Mr Lissu ruled out changing election laws and democratising of elections through a legal process in the next five years due to what he termed as a “dictatorial” regime in his home country.

“I know more about our electoral law and the impossibility of changing of democratising our elections by using the courts. It will simply not happen,” said Mr Lissu. “I am completely hopeful that all is not lost yet.”

Mr Lissu and Ms Karume were speaking during a webinar hosted by the Brenthurst Foundation and the Konrad-Adenauer-Stiftung, under the Governance Accountability Platform banner on Friday. “Given what has happened, any form of assistance to Magufuli will be read by Magufuli and will be presented to the people of Tanzania and it is being presented so, as an endorsement of his murderous regime. It will be taken as proof that what he is doing is correct and he is being supported internationally,” said Mr Lissu.

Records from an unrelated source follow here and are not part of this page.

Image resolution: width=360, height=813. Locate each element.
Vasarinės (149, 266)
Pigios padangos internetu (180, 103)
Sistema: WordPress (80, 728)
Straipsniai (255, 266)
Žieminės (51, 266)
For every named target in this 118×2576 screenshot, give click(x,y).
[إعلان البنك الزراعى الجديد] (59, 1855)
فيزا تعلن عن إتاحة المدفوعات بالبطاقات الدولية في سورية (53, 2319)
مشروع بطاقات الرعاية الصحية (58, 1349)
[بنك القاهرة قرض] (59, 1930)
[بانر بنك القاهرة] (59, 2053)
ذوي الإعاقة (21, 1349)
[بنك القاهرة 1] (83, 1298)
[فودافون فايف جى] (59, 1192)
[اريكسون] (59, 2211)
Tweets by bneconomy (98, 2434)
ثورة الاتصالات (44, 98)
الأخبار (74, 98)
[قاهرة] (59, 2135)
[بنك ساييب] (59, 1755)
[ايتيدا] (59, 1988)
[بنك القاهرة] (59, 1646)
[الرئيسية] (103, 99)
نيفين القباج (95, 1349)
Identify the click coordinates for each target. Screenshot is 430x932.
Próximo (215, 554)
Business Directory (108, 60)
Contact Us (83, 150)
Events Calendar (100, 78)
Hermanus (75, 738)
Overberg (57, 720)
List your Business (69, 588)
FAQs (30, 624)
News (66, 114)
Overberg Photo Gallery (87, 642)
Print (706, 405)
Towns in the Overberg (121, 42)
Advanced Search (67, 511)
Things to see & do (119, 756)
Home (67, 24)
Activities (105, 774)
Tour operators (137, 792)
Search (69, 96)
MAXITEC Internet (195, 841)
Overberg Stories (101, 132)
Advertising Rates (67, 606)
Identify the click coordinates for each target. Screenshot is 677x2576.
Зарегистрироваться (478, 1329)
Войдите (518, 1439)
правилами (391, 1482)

Ms Karume said the Tanzanian administration had politicised the army and police forces.


“The army is weaponised and so is the police force,” she said.

She termed the decision by President Magufuli to use of the army to take personal property as illegal and unconstitutional.

“This is an army that went to Southern Tanzania and confiscated from the people of the south a cashew nut crop because the Commander-in-Chief had asked them to do this, completely unaware that they can’t do that under our Constitution.”